__PASSAGE PROVIDED__

Harm Reduction Futures Fund: An Impact Introduction

In 2024, AIDS United will celebrate our Harm Reduction Futures Fund (HRFF), formally known as the Syringe Access Fund, to recognize its 20 years of uplifting the Harm Reduction community. HRFF continues this work for harm reduction programs nationwide, especially where services are needed most critically.  

The HRFF works to reduce all disparities people who use drugs tend to face, whether socioeconomic, social or health. By investing in evidence-based and community-driven approaches to prevent HIV and viral hepatitis transmissions, reduce injection-related injuries, increase overdose prevention and reversal efforts. The initiative also supports efforts to increase local, state, and national initiatives to expand access to community-based syringe service programs.  

Interested in the ABCs of Harm Reduction at AIDS United? You can learn more here. We’re passionate believers that a syndemic approach is the best way to tackle the HIV epidemic, and we’re also working to broaden the conversation, both to the public and to funders, on why funding harm reduction is a critically overlooked part of this fight for a variety of reasons.  

As we look forward, we’re also looking back at our past successes from partnering organizations and grantees. Below are a few highlighted impact stories from our work: 

Gwayakobimaadiziwin Bad River Harm Reduction Program has been awarded support from AIDS United’s Syringe Access Fund, and more recently, the Harm Reduction Futures Fund (HRFF), since 2018. We are a full-service harm reduction program operating through the Bad River Tribal Government. HRFF has provided critical support to keep our program running and help us to achieve our goals of employing and supporting the leadership of people with lived and living experience using drugs.  

During the last funding cycle, which began in February 2022, and with the support of the HRFF, the Bad River Tribe was able to hire the first paid staff position in harm reduction. We would not have been able to hire for this position without HRFF support, and our program would have shut down without a paid staff position. Leveraging funds offered by HRFF, the Bad River Tribe was able to secure a larger contract in 2022, to grow and expand the program. We currently have 3 full time positions in harm reduction, with 6 additional community members contracted to provide essential harm reduction services by delivery in a remote and rural four-county region of northern Wisconsin. We have also partnered with NextDistro to offer harm reduction supplies throughout the State of Wisconsin via mail order.  

All current staff members and those under contract are Native Americans with lived and living experience using drugs and directly impacted by overdose. Support from HRFF has supported one of the Tribe’s most important harm reduction goals of expanding workforce opportunities for people with lived and living experience as an economic recovery strategy of a community significantly impacted by mass incarceration and opioid overdoses.

__HOW TO COMPLETE THIS TASK__
Decide whether each statement agrees with the passage about the Harm Reduction Futures Fund, answering yes or no and quoting the deciding words. (a) The Bad River Tribe hired its first paid harm reduction staff position during the funding cycle that began in February 2022. (b) The Bad River program currently has six full-time positions in harm reduction. (c) The program works with NextDistro to send harm reduction supplies by mail across Wisconsin.

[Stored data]
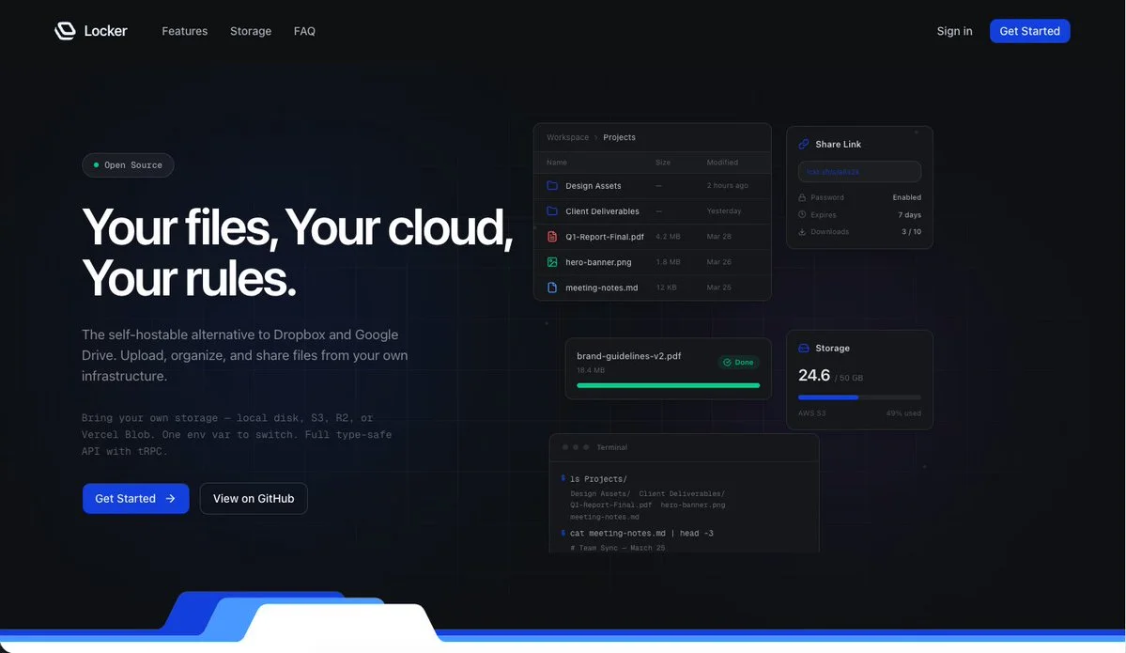Click the download icon next to Downloads
This screenshot has height=653, width=1126.
click(x=802, y=232)
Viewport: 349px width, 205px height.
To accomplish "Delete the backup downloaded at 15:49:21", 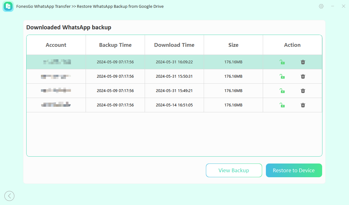I will tap(303, 91).
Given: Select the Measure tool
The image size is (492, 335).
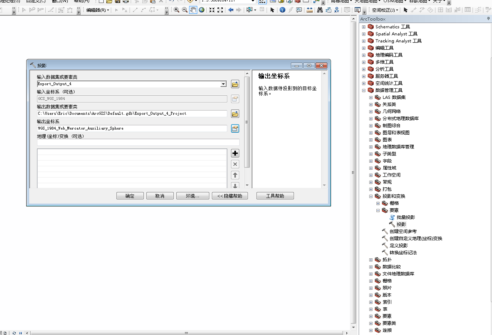Looking at the screenshot, I should pyautogui.click(x=310, y=10).
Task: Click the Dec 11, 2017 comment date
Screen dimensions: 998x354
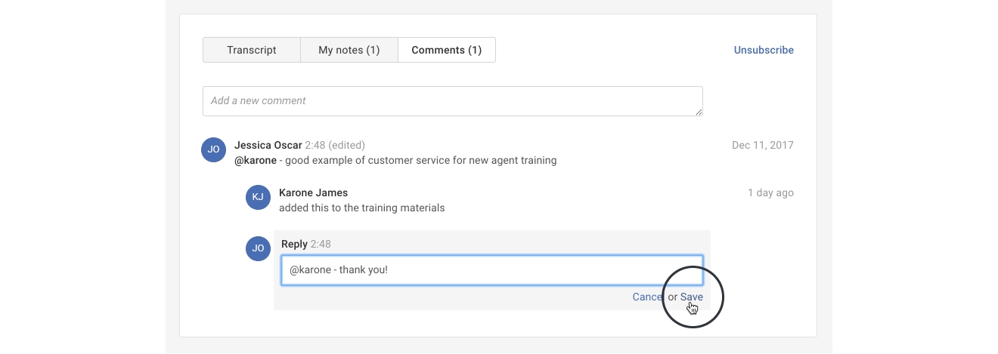Action: pos(762,145)
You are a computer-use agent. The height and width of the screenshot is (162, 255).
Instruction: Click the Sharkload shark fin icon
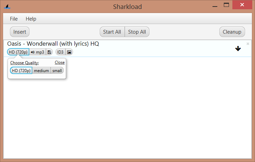(7, 6)
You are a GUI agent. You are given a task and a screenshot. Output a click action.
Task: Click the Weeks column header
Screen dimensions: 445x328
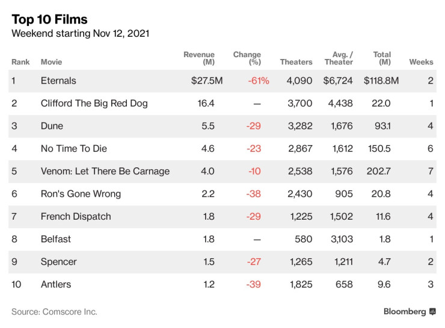421,62
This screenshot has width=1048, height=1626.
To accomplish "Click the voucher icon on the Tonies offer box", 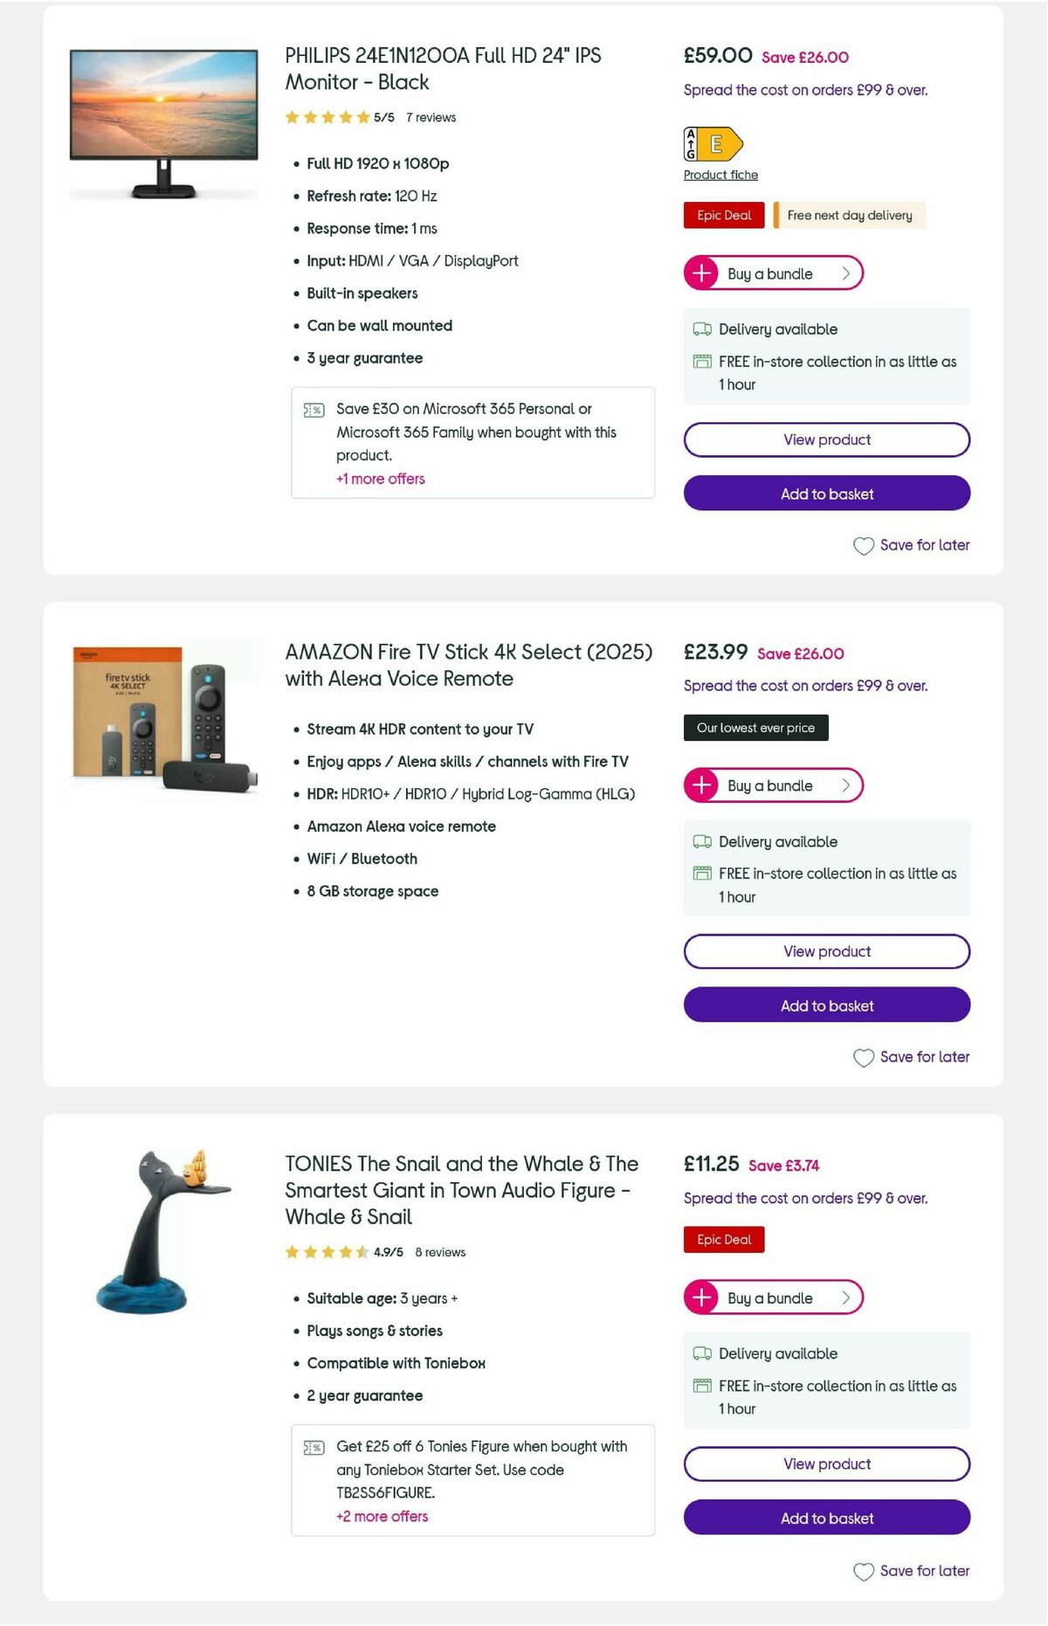I will [x=314, y=1448].
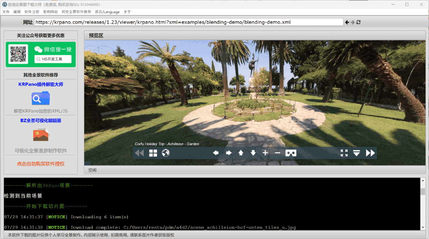Click the globe map icon
This screenshot has height=239, width=429.
pos(166,153)
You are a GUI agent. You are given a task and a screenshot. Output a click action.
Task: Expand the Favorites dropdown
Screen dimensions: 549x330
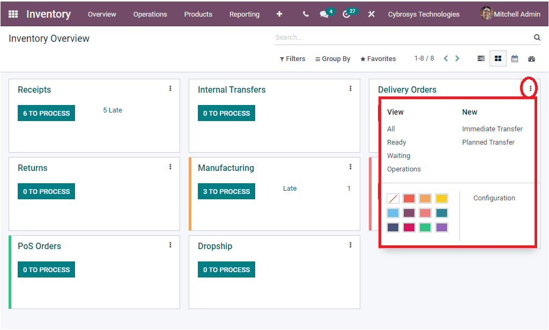pyautogui.click(x=378, y=58)
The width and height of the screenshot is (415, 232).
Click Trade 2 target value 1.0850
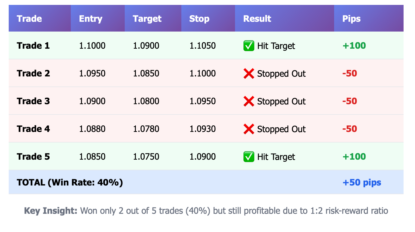click(146, 73)
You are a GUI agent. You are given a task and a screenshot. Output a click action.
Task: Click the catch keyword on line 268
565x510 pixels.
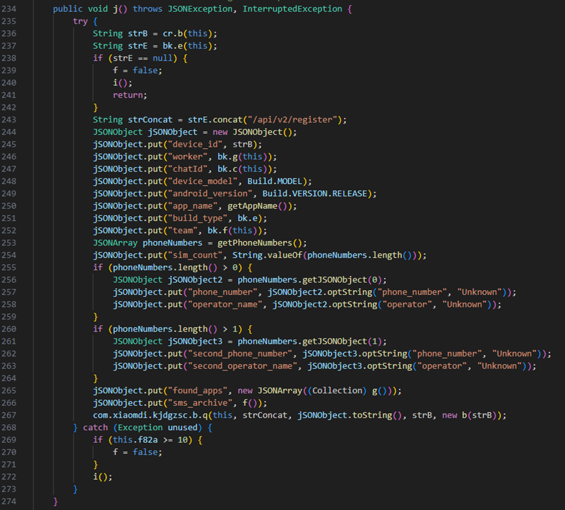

__EXERCISE ANSWER__
(a) Yes: "During the last funding cycle, which began in February 2022, and with the support of the HRFF, the Bad River Tribe was able to hire the first paid staff position in harm reduction."
(b) No: "We currently have 3 full time positions in harm reduction, with 6 additional community members contracted to provide essential harm reduction services"
(c) Yes: "We have also partnered with NextDistro to offer harm reduction supplies throughout the State of Wisconsin via mail order."